The records below are split into lines. How many of those lines contain the string "agent"? Reply with the number only.

(Stored data entries)
________________

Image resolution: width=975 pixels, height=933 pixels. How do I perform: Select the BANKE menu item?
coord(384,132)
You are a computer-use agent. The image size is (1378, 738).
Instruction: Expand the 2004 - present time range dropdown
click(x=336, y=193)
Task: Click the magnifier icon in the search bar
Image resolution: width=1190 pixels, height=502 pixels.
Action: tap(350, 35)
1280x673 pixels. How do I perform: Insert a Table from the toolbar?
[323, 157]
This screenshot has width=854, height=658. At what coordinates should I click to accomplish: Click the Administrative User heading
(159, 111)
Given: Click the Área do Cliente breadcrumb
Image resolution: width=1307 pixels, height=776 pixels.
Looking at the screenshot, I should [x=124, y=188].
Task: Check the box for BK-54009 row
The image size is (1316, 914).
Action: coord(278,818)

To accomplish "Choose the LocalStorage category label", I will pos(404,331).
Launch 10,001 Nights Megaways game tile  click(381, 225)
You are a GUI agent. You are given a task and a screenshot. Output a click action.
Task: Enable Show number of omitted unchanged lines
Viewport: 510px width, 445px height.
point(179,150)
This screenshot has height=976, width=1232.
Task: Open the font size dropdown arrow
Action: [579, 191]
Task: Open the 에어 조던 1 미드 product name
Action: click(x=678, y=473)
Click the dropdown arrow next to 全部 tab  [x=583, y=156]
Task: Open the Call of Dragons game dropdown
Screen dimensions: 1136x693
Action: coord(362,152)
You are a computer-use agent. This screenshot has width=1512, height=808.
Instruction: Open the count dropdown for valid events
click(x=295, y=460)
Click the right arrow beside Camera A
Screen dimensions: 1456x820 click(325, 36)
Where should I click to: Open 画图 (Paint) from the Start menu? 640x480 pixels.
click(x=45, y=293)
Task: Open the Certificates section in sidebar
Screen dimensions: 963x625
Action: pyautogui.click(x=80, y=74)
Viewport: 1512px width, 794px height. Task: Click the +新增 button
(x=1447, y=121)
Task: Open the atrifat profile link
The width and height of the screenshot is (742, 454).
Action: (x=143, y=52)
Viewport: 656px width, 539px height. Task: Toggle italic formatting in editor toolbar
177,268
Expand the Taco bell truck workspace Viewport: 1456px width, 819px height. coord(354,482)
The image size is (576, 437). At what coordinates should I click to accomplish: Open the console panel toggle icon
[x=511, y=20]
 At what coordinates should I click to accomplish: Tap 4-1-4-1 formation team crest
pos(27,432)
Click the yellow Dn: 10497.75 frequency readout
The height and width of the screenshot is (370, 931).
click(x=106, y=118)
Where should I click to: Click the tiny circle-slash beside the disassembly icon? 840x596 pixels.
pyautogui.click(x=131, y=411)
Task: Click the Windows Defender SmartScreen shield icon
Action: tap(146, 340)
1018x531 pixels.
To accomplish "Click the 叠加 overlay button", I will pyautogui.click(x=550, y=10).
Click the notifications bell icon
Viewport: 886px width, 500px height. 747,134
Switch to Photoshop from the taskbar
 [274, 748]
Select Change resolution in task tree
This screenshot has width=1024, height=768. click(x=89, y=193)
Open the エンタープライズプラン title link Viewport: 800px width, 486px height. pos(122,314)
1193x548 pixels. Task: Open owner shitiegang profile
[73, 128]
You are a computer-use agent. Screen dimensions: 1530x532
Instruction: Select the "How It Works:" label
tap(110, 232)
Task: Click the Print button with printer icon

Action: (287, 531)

________________

▶ **Answer space**
4